L’intervista che ha scatenato la polemica
Corrado Augias torna a far discutere con dichiarazioni taglienti sui cori cattolici e in generale sulla musica sacra in Italia. Il giornalista, scrittore e conduttore televisivo, che dall’11 gennaio terrà un ciclo di tre incontri all’Auditorium Santa Cecilia di Roma dedicati al rapporto tra musica e spiritualità, ha rilasciato un’intervista al Corriere della Sera in cui critica duramente lo stato della musica nelle chiese cattoliche italiane.
“I cori cattolici sono delle lagne tremende”, ha dichiarato senza mezzi termini Augias al Corriere. Secondo il divulgatore, al Vaticano sembrava si avvicinasse la gente alla fede con i giovanotti muniti di chitarra, secondo una presunta modernità, ma è stato un passo indietro. “Il sacro va avvicinato col sacro, devi sentire che stai varcando una soglia e vai in un’altra dimensione”.

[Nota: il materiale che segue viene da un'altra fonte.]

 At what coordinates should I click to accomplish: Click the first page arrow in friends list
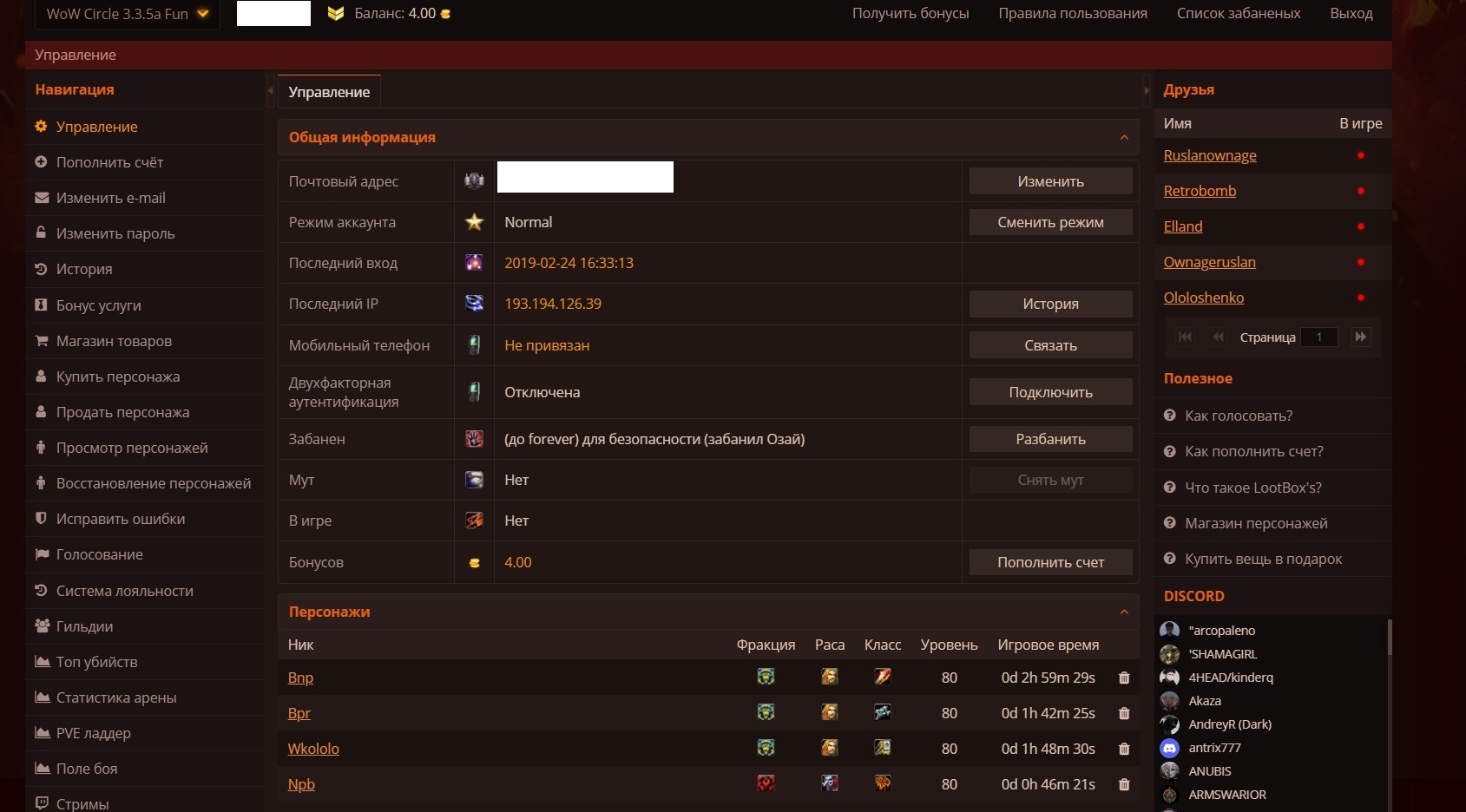pyautogui.click(x=1185, y=337)
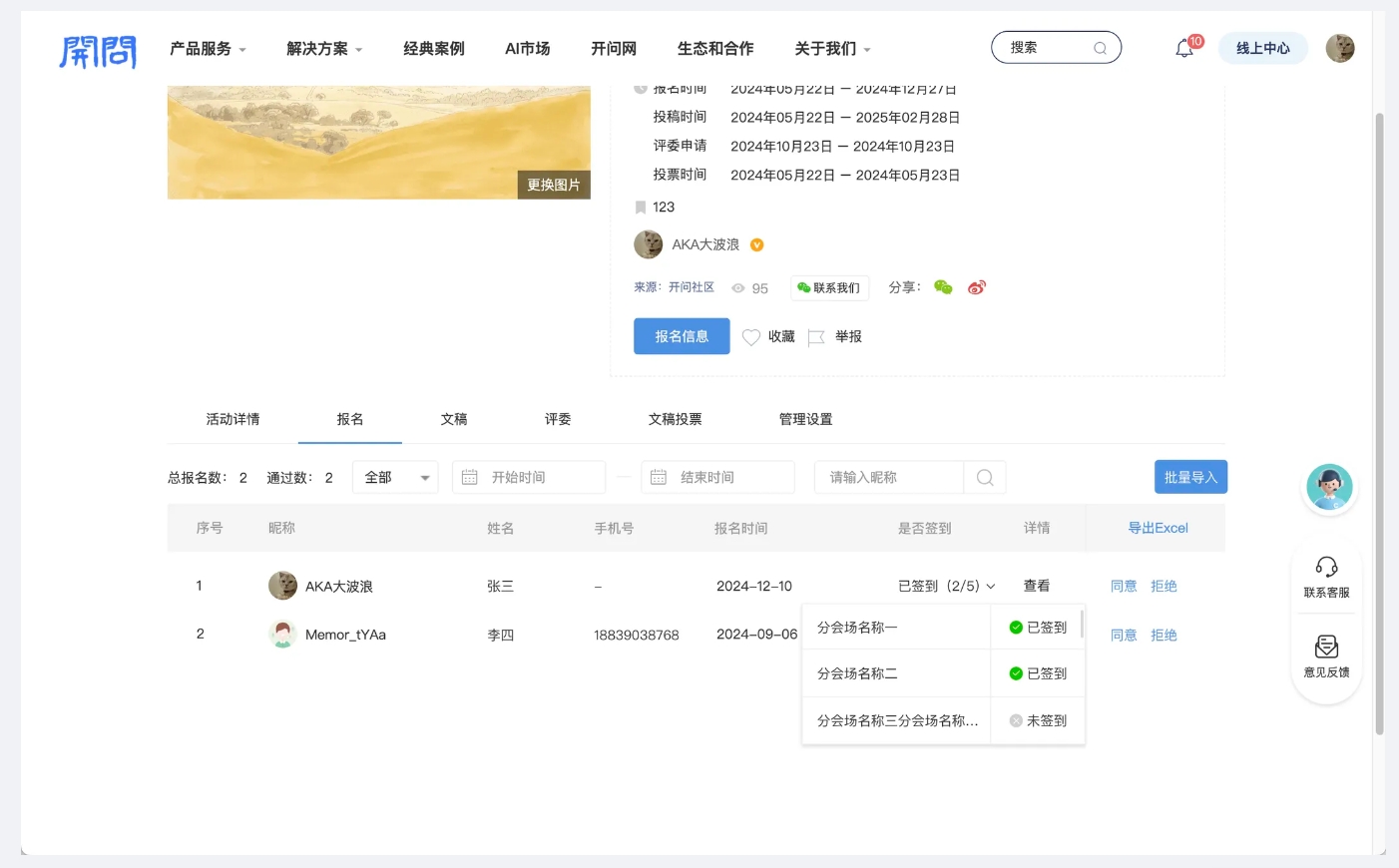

La critica alla musica nelle chiese italiane
Il giornalista ha evidenziato che “nei Paesi protestanti c’è la pratica della coralità, che noi non abbiamo. I cori cattolici sono delle lagne tremende”. Augias ha anche fatto un confronto significativo: “Quando senti il gregoriano, quando senti i cardinali intonare il Veni creator spiritus, senti di stare davanti a qualcosa che ti trascende. Quando c’è quello che schitarra pare una parodia del festival di Sanremo”.
Le sue parole hanno suscitato dibattiti e riflessioni sulla musica sacra e il modo in cui viene interpretata nella tradizione religiosa. Augias ha sottolineato la necessità di avvicinare il sacro con rispetto e devozione.
Gli incontri su “Musica e Spiritualità” a Santa Cecilia
Corrado Augias affronterà il tema del connubio tra musica e spiritualità in una serie di incontri in programma all’Auditorium Santa Cecilia di Roma l’11 gennaio, l’8 febbraio e il 26 aprile 2026. Il programma prevede “una galoppata dal canto gregoriano fino ai giorni nostri. E poi spazieremo dalla musica euro-americana a quella sudamericana e afro-americana”, ha dichiarato al Corriere della Sera.
Conclusioni e significato del dibattito
Nonostante le critiche, Augias ha sottolineato l’importanza di promuovere la musica sacra, riconoscendo la bellezza e la spiritualità che può trasmettere. Le sue affermazioni hanno destato interesse e curiosità, spingendo il pubblico a riflettere sul ruolo della musica nella pratica religiosa e sull’importanza di un approccio rispettoso e consapevole. Corrado Augias, nell’intervista, si è definito “ateo”, che, però, “non vuol dire privo di spiritualità”. Le sue dichiarazioni continuano ad alimentare un dibattito necessario sulla qualità della musica sacra in Italia e sulla necessità di rivalutare il patrimonio musicale religioso tradizionale.